A Polícia Federal informou que Bolsonaro foi examinado inicialmente por um médico da própria corporação, que não identificou necessidade imediata de encaminhamento hospitalar. Em nota, a PF explicou que o ex-presidente foi atendido na manhã desta terça-feira após relatar à equipe de plantão que havia sofrido uma queda durante a madrugada, permanecendo sob observação clínica.
A informação sobre o episódio veio a público inicialmente por meio da ex-primeira-dama Michelle Bolsonaro, que relatou nas redes sociais que o ex-presidente teve uma crise de soluços enquanto dormia, caiu e bateu a cabeça em um móvel. Diante do relato e do histórico médico, a equipe que acompanha Bolsonaro decidiu pela realização de exames fora da unidade prisional, para avaliação mais detalhada.
De acordo com Michelle, como Bolsonaro está detido em uma sala especial da Polícia Federal, o atendimento médico só teria ocorrido após ele ser chamado para a visita. Ela esteve na superintendência na manhã desta terça-feira e informou que aguardava a chegada de um delegado para esclarecer como foram prestados os primeiros socorros. Integrantes da Polícia Federal, ouvidos sob reserva, afirmaram que houve atendimento imediato no local e minimizaram a gravidade do episódio.
Além de Birolini, o cardiologista Brasil Ramos Caiado também foi acionado e se deslocou até a unidade da Polícia Federal para realizar uma avaliação clínica do ex-presidente antes da eventual transferência para o hospital. A equipe médica busca identificar se houve qualquer impacto neurológico associado à queda.
“Na manhã desta terça-feira, o ex-presidente Jair Bolsonaro recebeu atendimento médico após relatar à equipe de plantão que havia sofrido uma queda durante a madrugada. O médico da Polícia Federal constatou ferimentos leves e não identificou necessidade de encaminhamento hospitalar, sendo indicada apenas observação”, diz a nota oficial divulgada pela corporação.
A Polícia Federal informou ainda que a remoção para um hospital depende de autorização do Supremo Tribunal Federal, responsável por decisões relacionadas às condições de custódia do ex-presidente.

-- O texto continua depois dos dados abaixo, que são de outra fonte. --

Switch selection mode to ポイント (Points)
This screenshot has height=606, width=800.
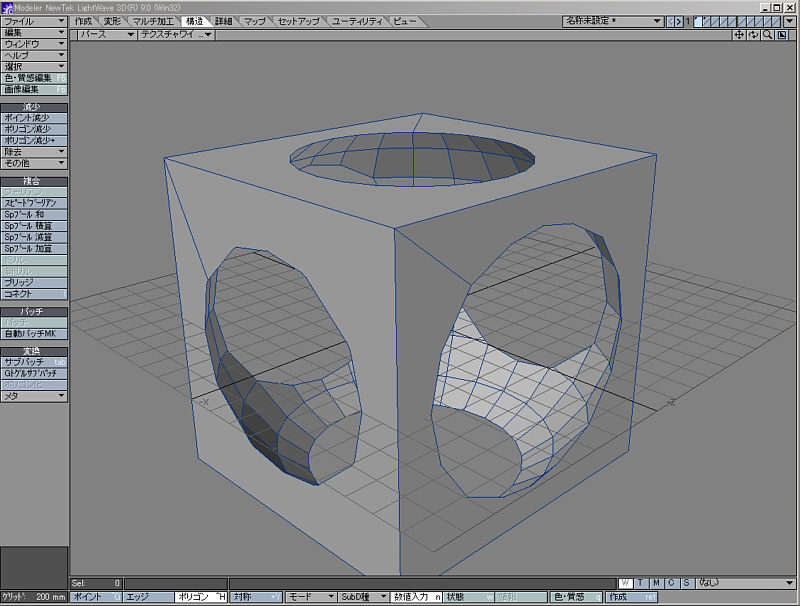pos(96,597)
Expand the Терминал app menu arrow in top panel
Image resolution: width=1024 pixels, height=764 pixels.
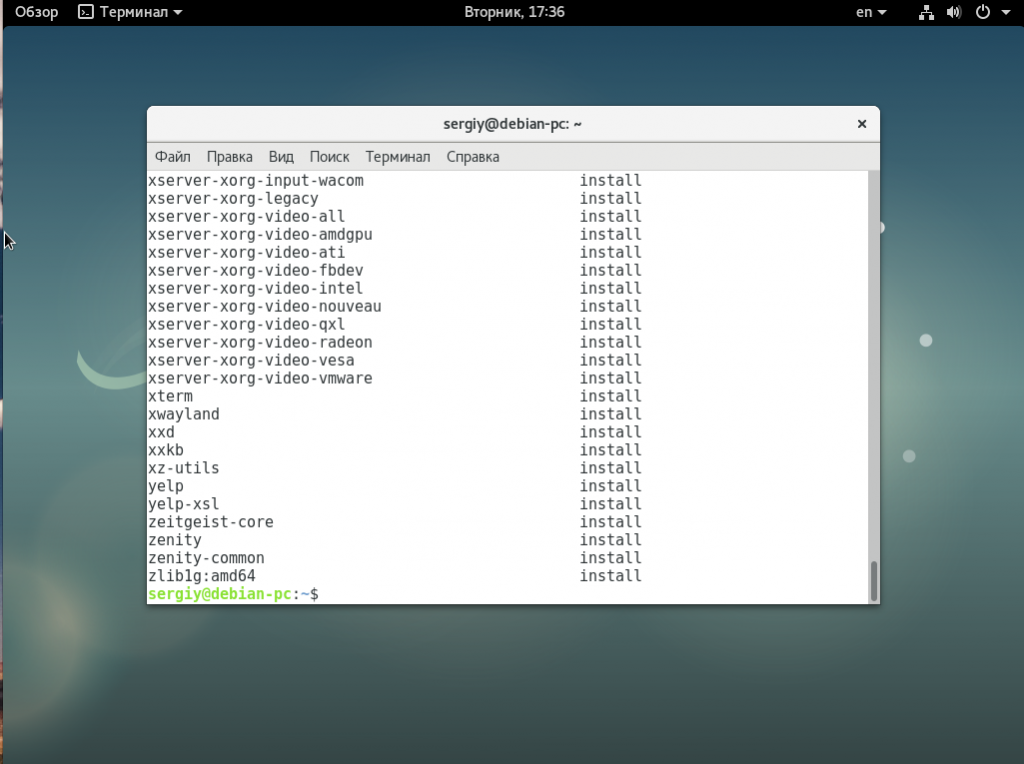178,13
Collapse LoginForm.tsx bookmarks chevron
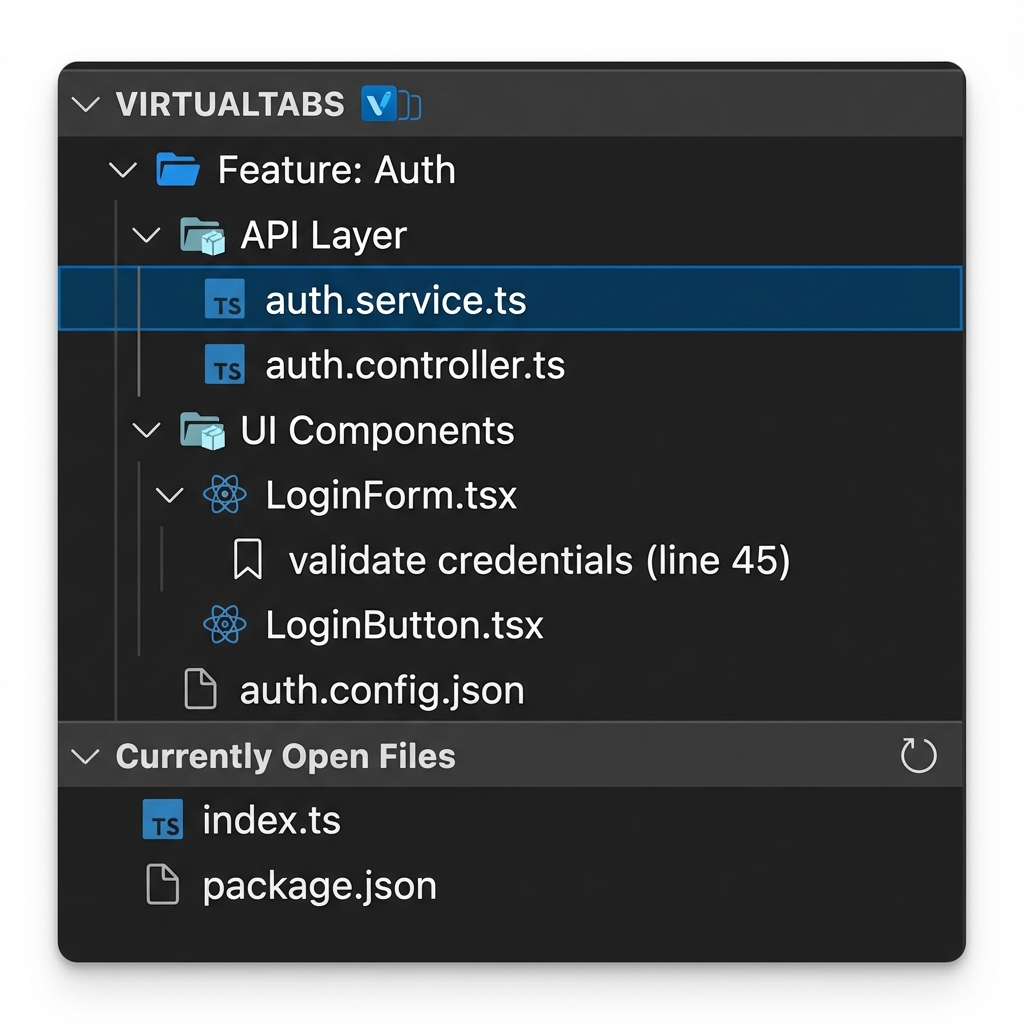This screenshot has width=1024, height=1024. 171,495
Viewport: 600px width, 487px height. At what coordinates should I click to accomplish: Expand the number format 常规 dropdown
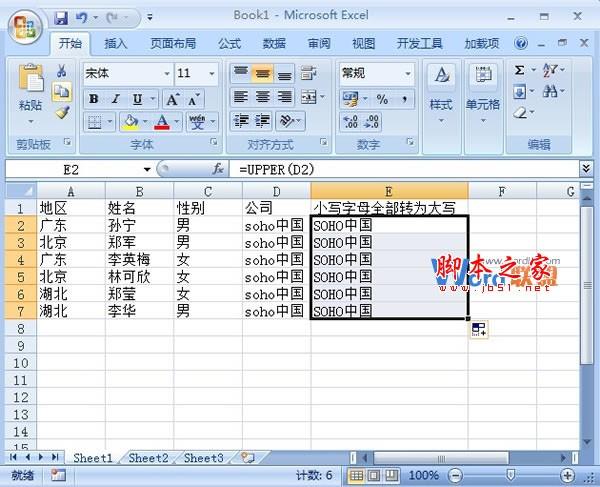coord(408,74)
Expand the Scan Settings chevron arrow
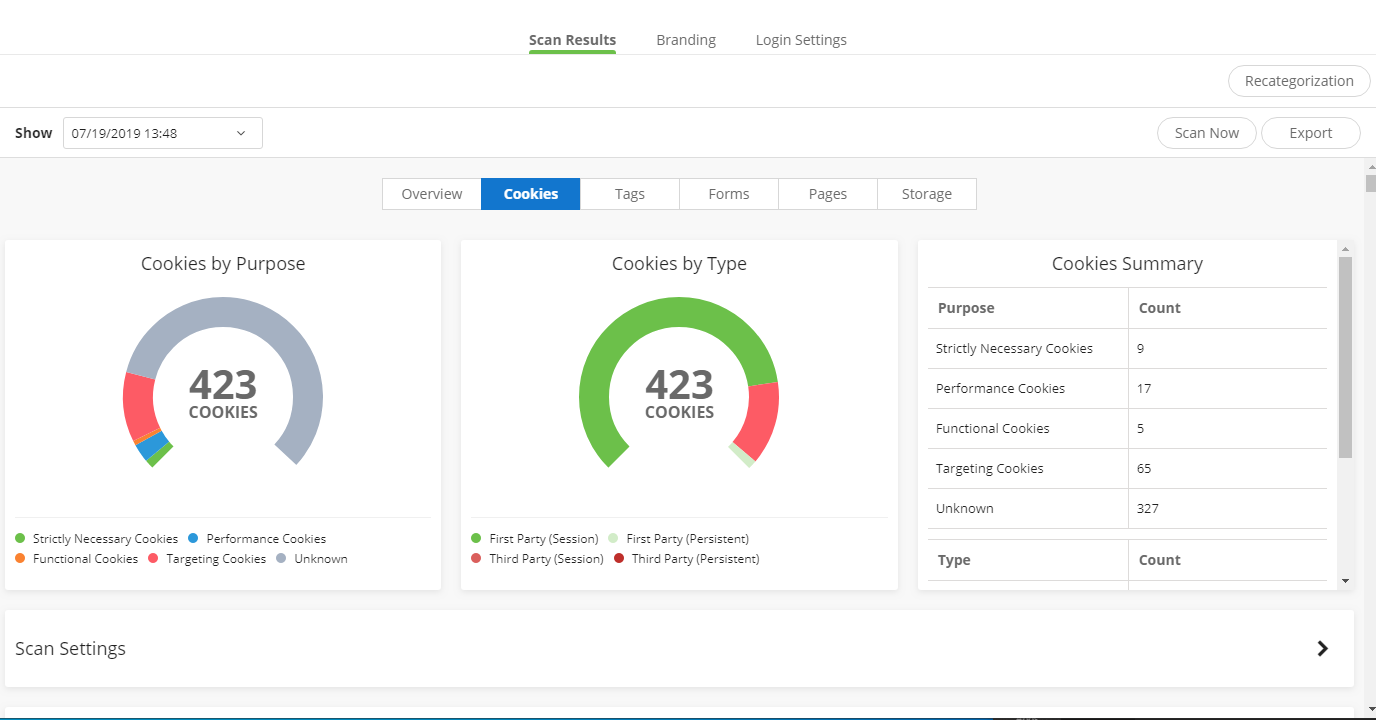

O ex-vereador Carlos Bolsonaro afirmou que encontrou o pai atordoado, com hematoma no rosto e sangramento nos pés após a queda. Em publicação nas redes sociais, ele relatou que a família só tomou conhecimento do episódio na manhã seguinte e criticou o que classificou como demora na autorização para que Bolsonaro fosse levado ao hospital para a realização dos exames necessários.
O episódio ocorre poucos dias após Bolsonaro apresentar melhora no estado de saúde. Na semana passada, ele recebeu alta do hospital DF Star, onde ficou internado por nove dias após passar por cirurgia de hérnia inguinal bilateral. Durante a internação, iniciada em 24 de dezembro e encerrada no primeiro dia do ano, o ex-presidente também foi submetido a um bloqueio do nervo frênico, procedimento indicado para conter crises persistentes de soluços, associadas pelos médicos a complicações decorrentes da facada sofrida durante a campanha presidencial de 2018.
Desde o retorno à custódia da Polícia Federal, no dia 1º de janeiro, aliados relataram evolução clínica considerada positiva, com redução das crises de soluço. Ainda assim, pessoas próximas afirmam que Bolsonaro vinha se queixando de dificuldades para dormir, atribuídas ao funcionamento contínuo e ao ruído do sistema de ar-condicionado da unidade, situação que foi levada à análise do Supremo.